Text under study >>
-- Opening Marker --

|15th - 2016-05-27 |
Chiropractics is useless if the baby is still full of free radicals.
|StanleyPain - 2016-05-27 |
She's not even using Crazy Devil Kiddie Massage Cream.
|fedex - 2016-05-27 |
If this isn't worth 5 stars for evil, I don't know what is
|Slumgullion - 2016-05-27 |
but can the baby get a referral to a personal injury attorney?
|Scrotum H. Vainglorious - 2016-05-27 |
|Sanest Man Alive - 2016-05-27 |
Of all the New Age pseudomedical woo-woo, how did this grotesque practice remain popular enough for long enough that most folks forgot it's no more legitimate than colloidal silver or trepanation?
I can understand the appeal of it. Dude hurts his back, starts seeing a chiropractor and feels better after each visit. It could all be in his head, or just because he kinda got back massage out of it.

-- Closing Marker --

The data >>
-- Opening Marker --

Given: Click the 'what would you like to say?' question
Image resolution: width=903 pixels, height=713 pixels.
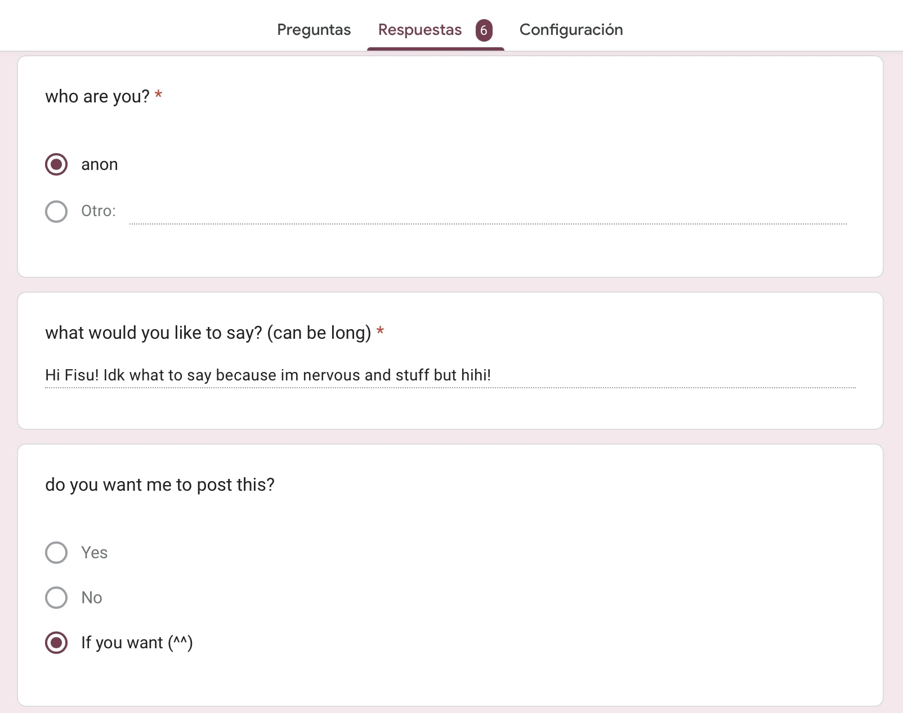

-- Closing Marker --

Required action 1 >> Transcribe the part of the comment thread above starting with "I can understand" and going on through "massage out of it.".
Required action 2 >> In the comment thread above, which product does StanleyPain say she isn't even using?
Required action 3 >> Translate this sentence from the comment thread above into Spanish: "Dude hurts his back, starts seeing a chiropractor and feels better after each visit."

Answer space 1 >>
I can understand the appeal of it. Dude hurts his back, starts seeing a chiropractor and feels better after each visit. It could all be in his head, or just because he kinda got back massage out of it.

Answer space 2 >> Crazy Devil Kiddie Massage Cream.

Answer space 3 >> Un tipo se lastima la espalda, empieza a ir a un quiropráctico y se siente mejor después de cada visita.